That's *how much* per link?!?
October 11, 2005 7:45 AM   Subscribe

Does AOL's acquisition of Weblogs, Inc. make financial sense? Yet another excellent quantitative analysis from Tristan Louis, who seems to spend a lot of time digging for numbers relating to the so-called blogosphere -- see also his granular analysis of what distinguishes A-list from B-list bloggers and another analysis more specifically examining Technorati links, as well as his analysis of the sort of cash Gawker is paying out which was discussed here earlier. Whatever the price investors don't seem to be hitting the panic button at the deal.
posted by clevershark (5 comments total)
Time Warner is an $84 billion market cap company. Most investors probably don't even know about the acquisition and, if they do, they are much more concerned about Carl Icahn's pressure to divest the cable business.

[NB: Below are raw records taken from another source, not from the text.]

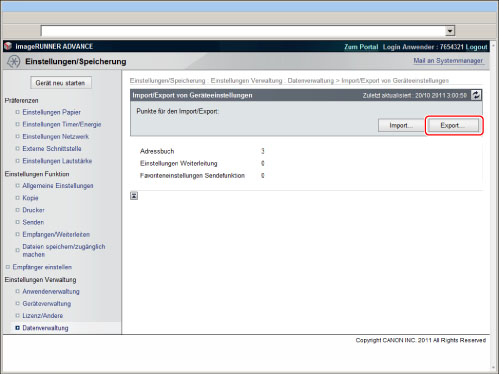499x374 pixels.
Task: Open Einstellungen Papier in the sidebar
Action: click(x=52, y=112)
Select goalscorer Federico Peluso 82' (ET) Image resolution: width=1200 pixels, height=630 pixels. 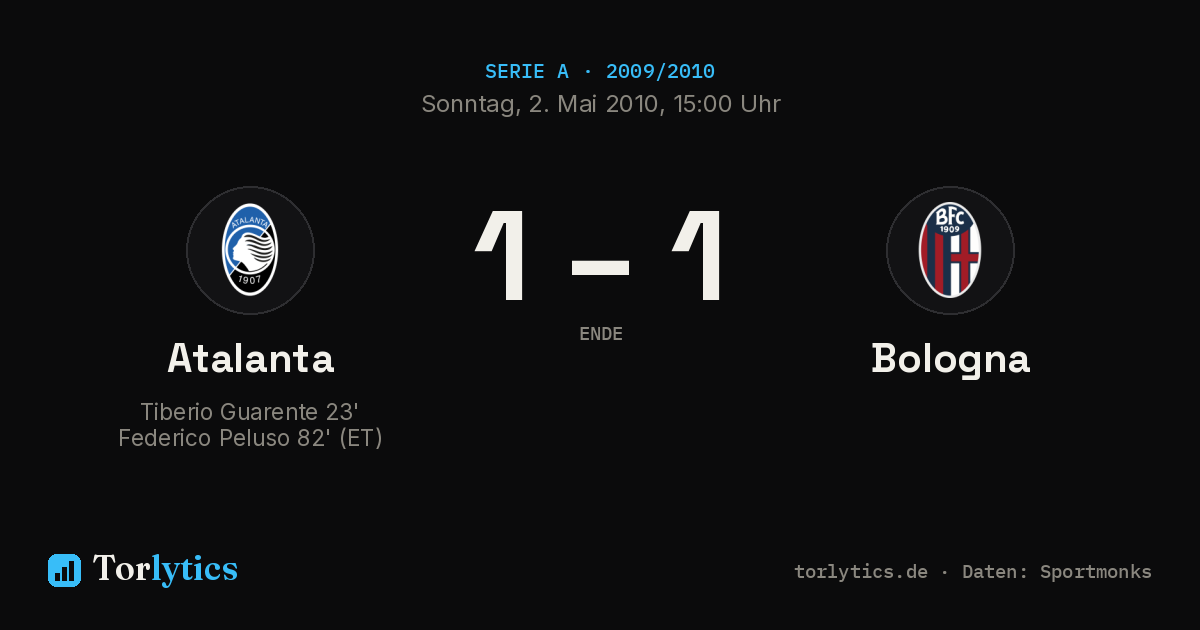pos(250,438)
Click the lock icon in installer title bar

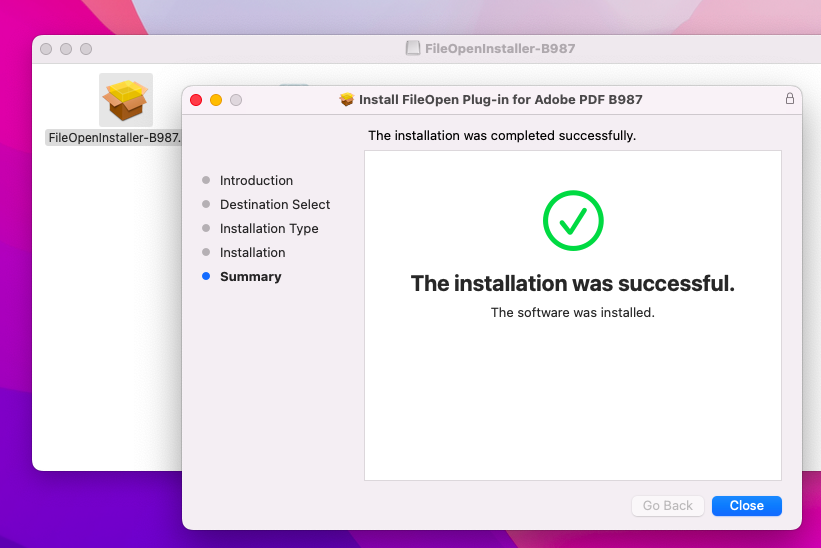click(790, 98)
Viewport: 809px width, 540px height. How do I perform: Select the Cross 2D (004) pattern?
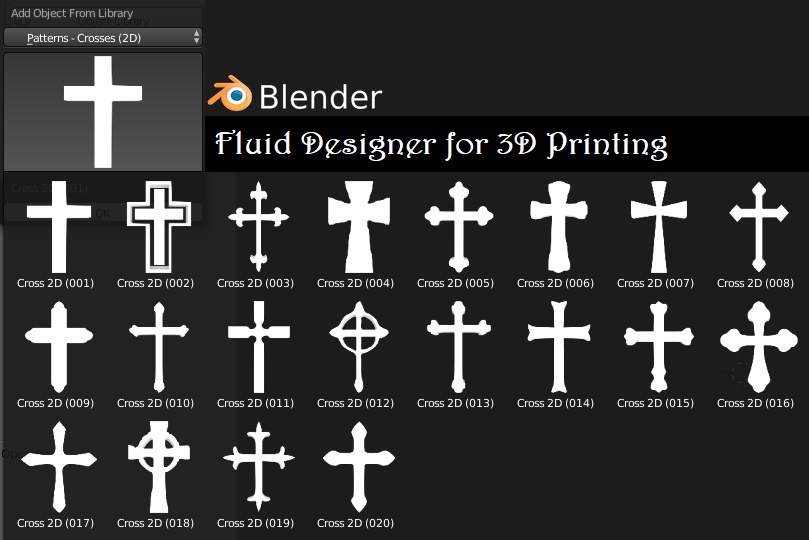coord(358,226)
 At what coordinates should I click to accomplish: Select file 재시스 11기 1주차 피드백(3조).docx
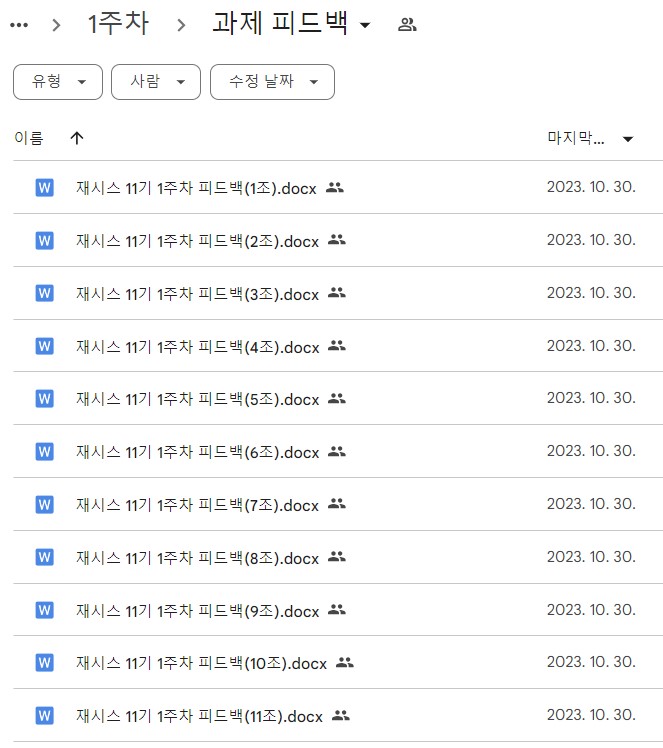pos(197,293)
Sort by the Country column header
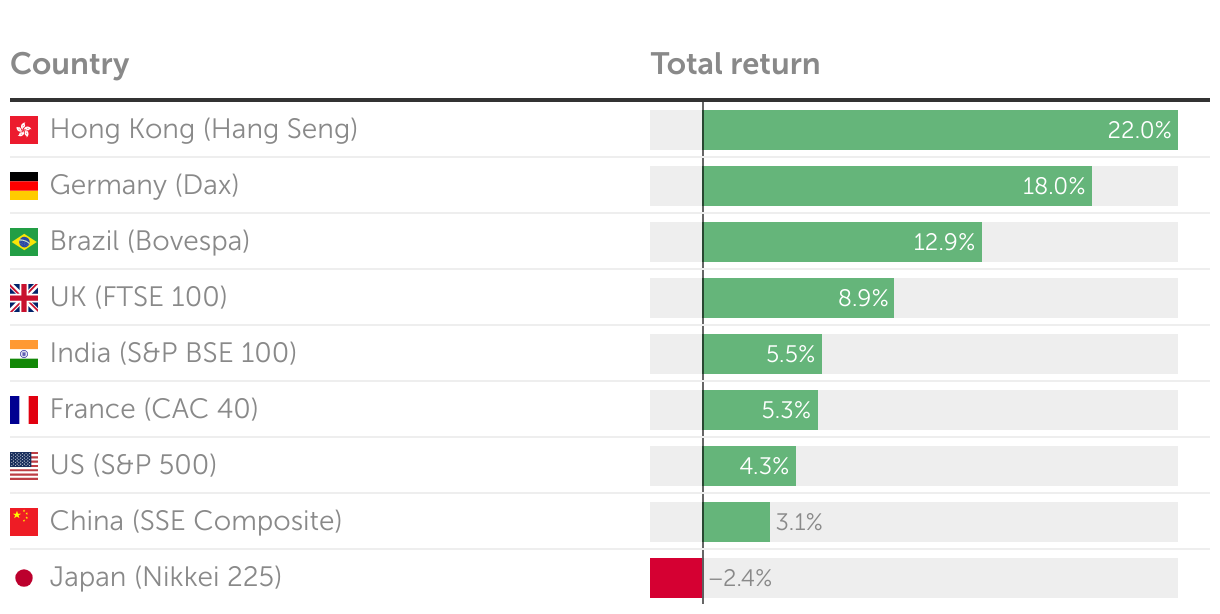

The price they paid may or may not make sense as a standalone investment (especially from the perspective of an individual), but to a large conglomerate the deal amounts to merely buying a call option on the upside potential.
posted by mullacc at 9:30 AM on October 11, 2005

Why would the general public care about any of this?
posted by davy at 9:36 AM on October 11, 2005

Because Time Warner could buy MetaFilter (or name your favorite blog) at a price that would make mathowie a rich man but would hardly move the needle for Time Warner. Thus, nobody but the old MeFi users will care when Time Warner decides to shut it down or turn it into some bizarre monstrosity.
posted by mullacc at 10:03 AM on October 11, 2005

Actually, I believe the general public should NOT care about this (and being the author of the stuff that's linked, I think I should know :) ). The people who should care about this are the ones in the internet and media industry. Basically, by putting the focus on a number of metrics around the blogosphere, I'm trying to assess some baseline for estimating the value of blogs. It seems to me there hasn't been much discussion about what goes into the valuation models of blogs. So I'm trying to get it started.

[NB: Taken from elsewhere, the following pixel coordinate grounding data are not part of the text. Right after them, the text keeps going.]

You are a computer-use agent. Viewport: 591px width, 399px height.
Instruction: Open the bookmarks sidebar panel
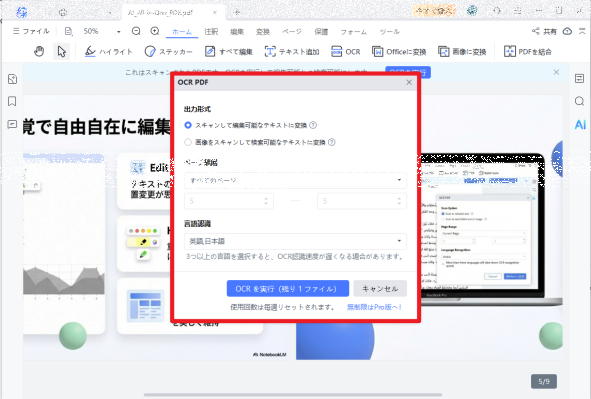coord(12,101)
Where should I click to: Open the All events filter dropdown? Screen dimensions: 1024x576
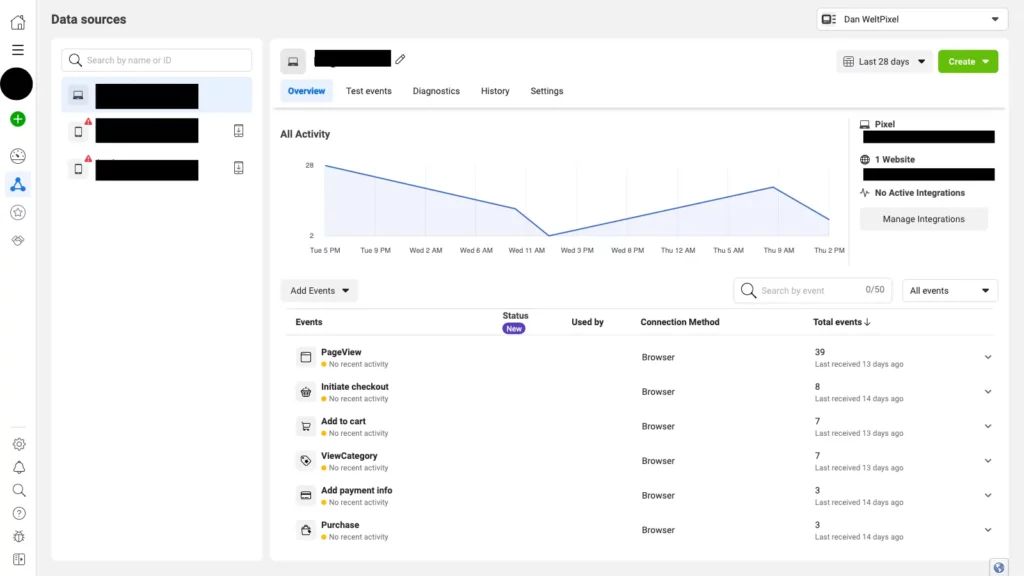pyautogui.click(x=948, y=290)
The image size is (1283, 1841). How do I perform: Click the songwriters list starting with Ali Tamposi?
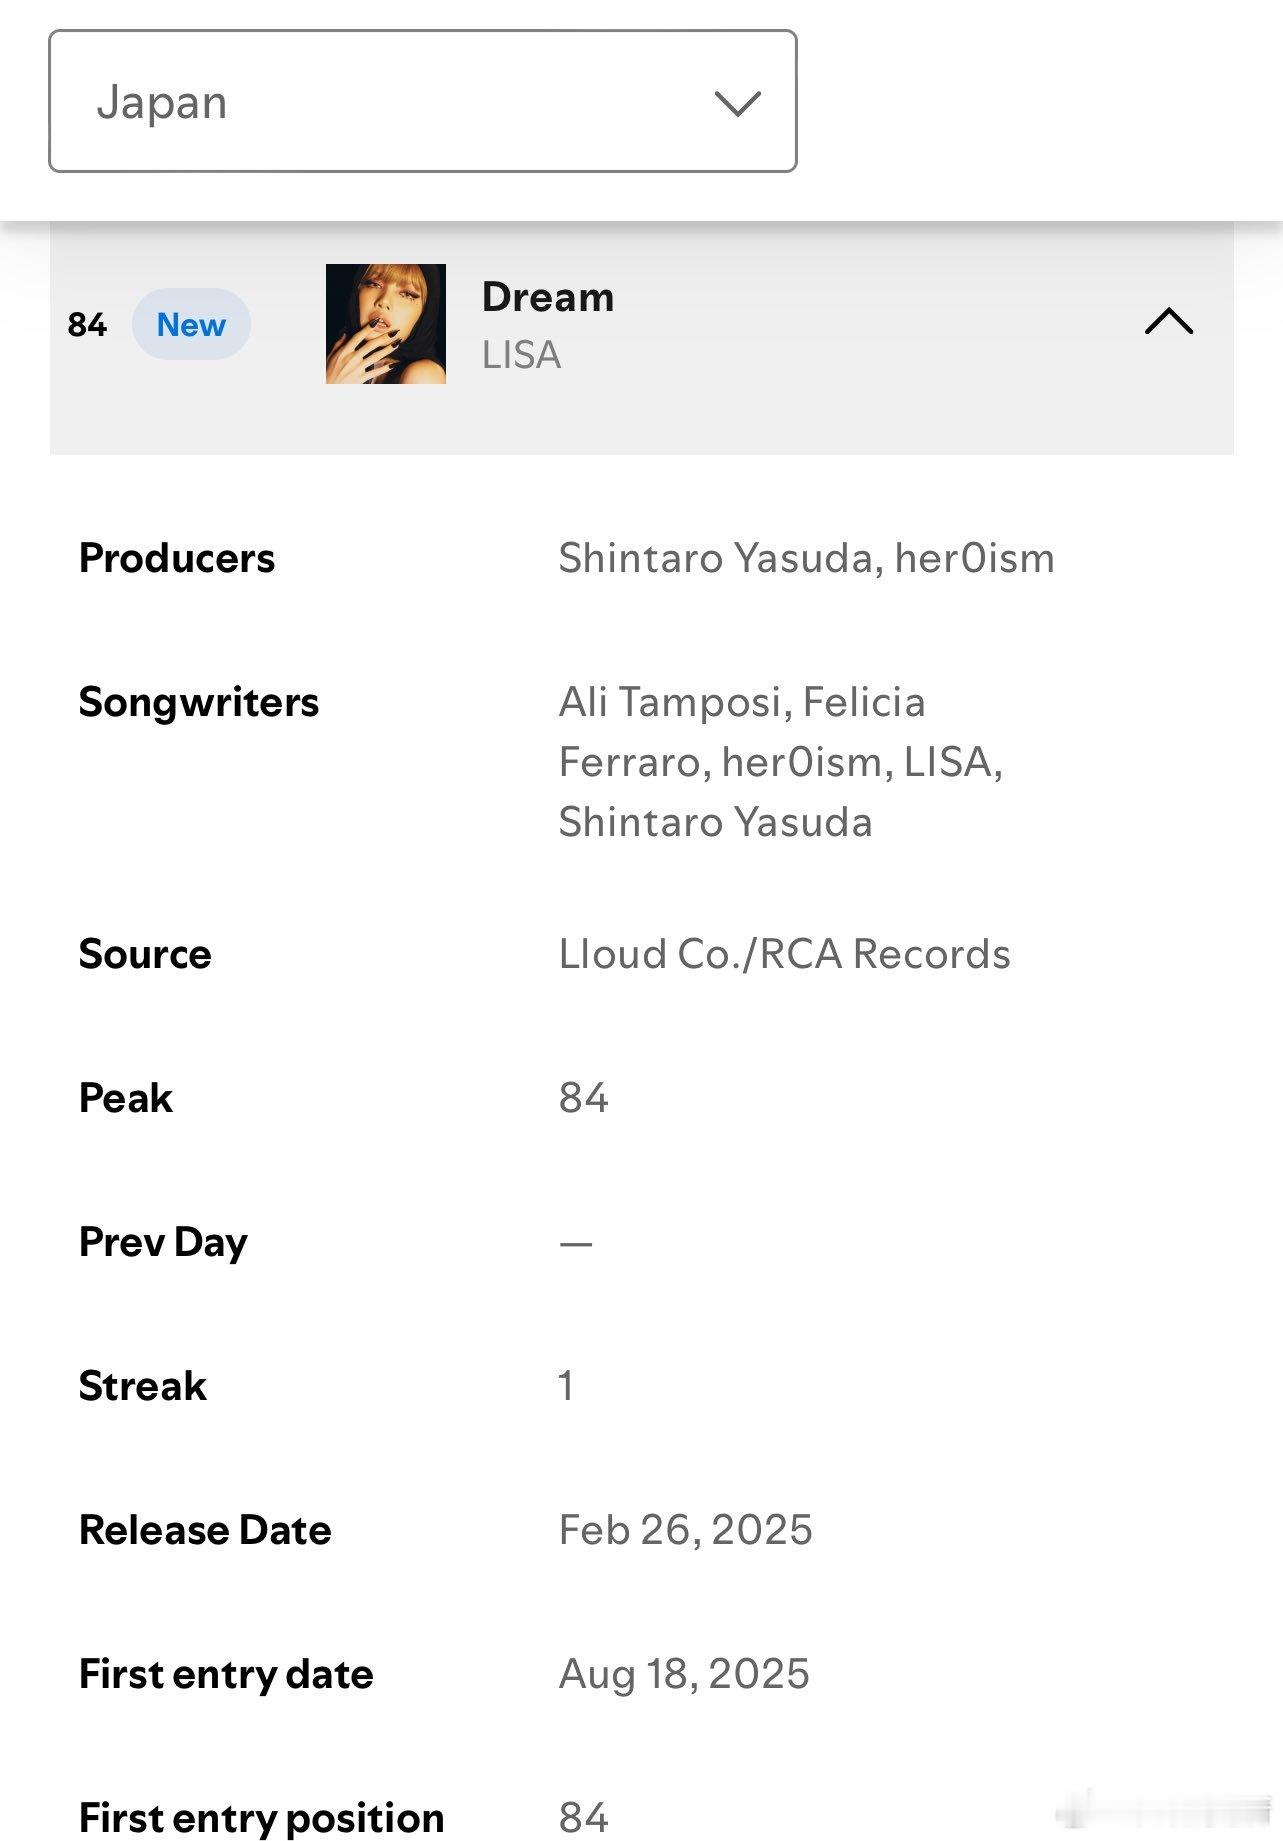pos(780,762)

There are a number of metrics one should be able to use when assessing the financial value of a blog (and eventually of podcasts too :) ). I'm still struggling in trying to find what those numbers are. So far, I'm thinking that (beyond the traditional tools like revenue, marketshare, and traffic used for other web sites) there is some value to be put on components of blogs. Links are one potential metric (and I think I've now blogged that one to death) but not the only one. Others could be RSS subscribers, archive size (because of the extra advertising inventory they could represent) and focus.

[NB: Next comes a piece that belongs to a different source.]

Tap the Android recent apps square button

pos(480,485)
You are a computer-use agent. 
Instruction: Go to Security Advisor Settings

If one considers blogs as a form of micro-publishing, there can then be an objective analysis of their value. Eventually, blogs will be treated as some form of media and those numbers will become handy to companies or people who are in the business of acquiring blogs.

Furthermore, in terms of blog authors, those metrics will increasingly become relevant as advertisers will eventually ask for that kind of data before making a purchase.

Before people scream about the shameless commercialization of the blogosphere, let me say that it will happen, whether one likes it or not (the same screams occurred in the early days of the commercial internet when sites like HotWired put up the first banner ads). Like it or not, there will be (and has been already) money to be made in the blog world. However, until proper metrics are in place, it will be somewhat of a crapshoot.

Now, on to the analysis itself. I put it together in a couple of hours and have been somewhat surprised by its success. However, few people realized that links, in and of themselves, do not generate the full value. Revenue is still a more important metric and I'm sure that traffic probably also holds more weight than linkage. I'm still trying to figure it out and I'm trying to guess at directional numbers. It could be that the deal between AOL and WeblogsInc. represents a high watermark. Or it could be that it does not.
posted by TNLNYC at 10:42 AM on October 11, 2005

I can't access your website at work, TNLNYC, so I may be way off base, can you even begin to value something as nascent as a blog using metrics as you describe? If you're concerned with the intrinsic value of this type of business, a metric like value/subscribers or value/monthly links or whatever is basically useless. For a mature media/telecom business, multiples like these are merely a shorthand for intrinsic value - they imply certain growth and return expectations. But a blog is such a new business model that growth and return expectations should vary wildly - Gawker could be the next Yahoo! or it could be nothing. The Skype acquisition is a good example - eBay paid $2.7 billion for a company with $60mm in revenue. Does that mean that VoIP companies are worth 45x revenue? I doubt it.